## Selected excerpt:

■ ■ ■ ■ ■ ■ ■

Zuma nearly succeeded. But he was eventually checked and removed from office, and he has been charged.
There is an effort under way to rebuild the credibility of the prosecution service, the Hawks and the police, a process that could be undertaken with more vigour. But this has nothing to do with commissions of inquiry, which serve an entirely different purpose, one they are serving very well. Commissions are there to lay bare in great detail before the public the machinations of those who have failed our democracy. They provide information, which is the lifeblood of democracy. And, once they have exhaustively explored their subjects, they make recommendations.
Armed with the information placed before them, the public is better informed and more effective defenders of democracy.
Should the government not adhere to the recommendations, the commissions are empowered to punish the politicians who fall short. The problem is that Zuma has abused commissions of inquiry, such as that into the arms deal, by neutering them through prohibitive terms of reference and then packing them with people unsuitable to conduct the sort of sharp interrogation that is required to bring the full facts to light.
But the failure of the arms commission to bring Zuma to book — his financial adviser was, after all, jailed for bribing him to influence the deal — should not be used to smear the present commissions of inquiry.
Judges Raymond Zondo and Robert Nugent are allowing the public to witness the full and unfettered story of state capture by calling witnesses who have detailed and credible information on how this perversion of government took place.
To smear and discredit such inquiries only serves the purposes of the perpetrators of state capture, who would like nothing more than to discredit these commissions of inquiry so they might escape the consequences of their despicable deeds.
Information, as Annan said, is liberating. And this society needs more of it so it can pick up the pieces and move on from the Zuma era.

■ ■ ■ ■ ■ ■ ■

## Work required:
For each statement, say yes or no on whether it agrees with the commissions-of-inquiry text, and quote the words of the text that decide it: (a) Zuma has been charged. (b) Commissions of inquiry exist to rebuild the credibility of the prosecution service. (c) Zuma's financial adviser was jailed for bribing him to influence the arms deal. The lines that follow come from a separate source.

## Data lines:
■ ■ ■ ■ ■ ■ ■

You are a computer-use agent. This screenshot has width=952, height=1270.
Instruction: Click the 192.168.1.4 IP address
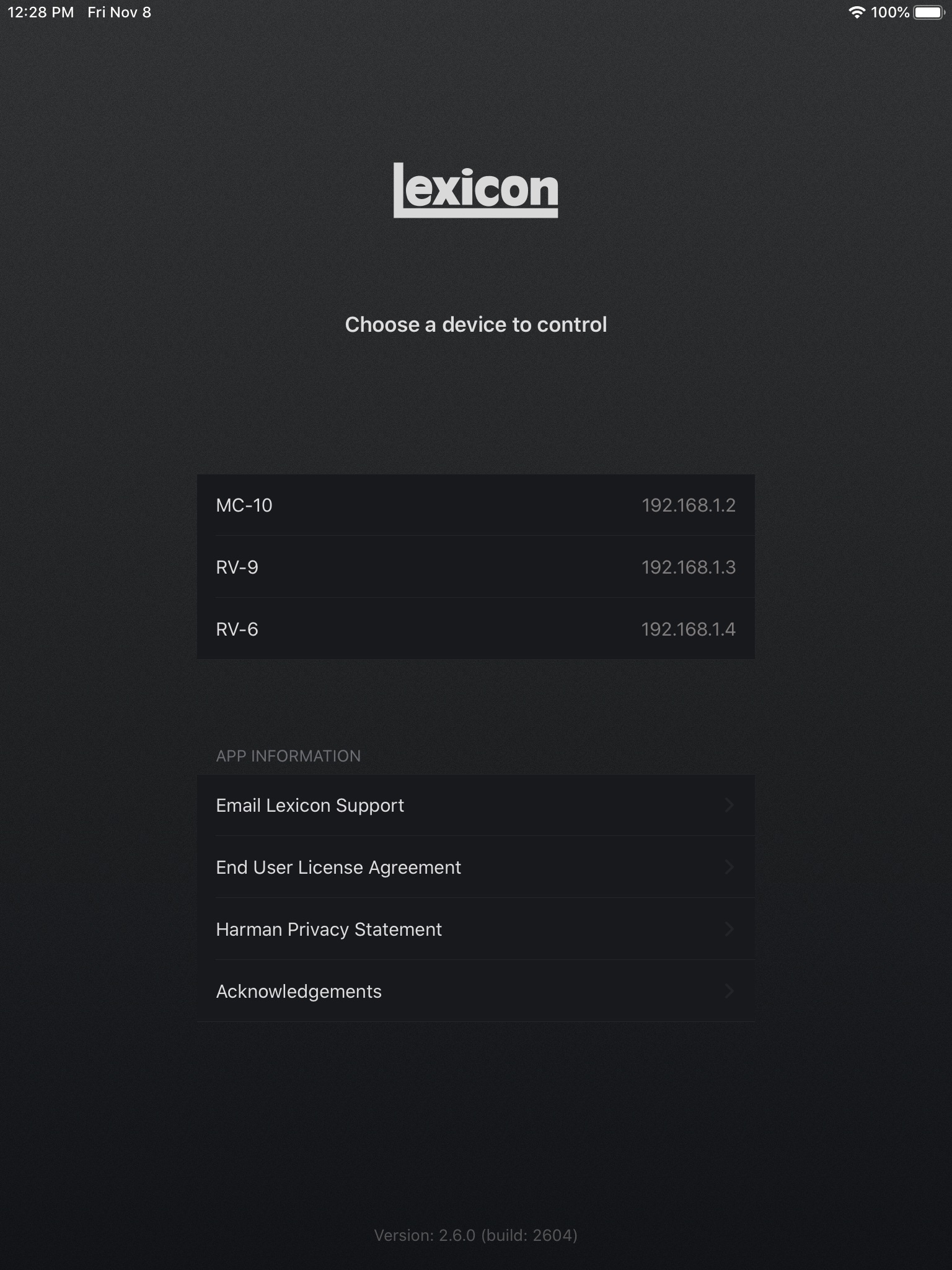click(x=688, y=629)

■ ■ ■ ■ ■ ■ ■

## Solution for this problem:
(a) Yes: "he has been charged."
(b) No: "this has nothing to do with commissions of inquiry, which serve an entirely different purpose"
(c) Yes: "his financial adviser was, after all, jailed for bribing him to influence the deal"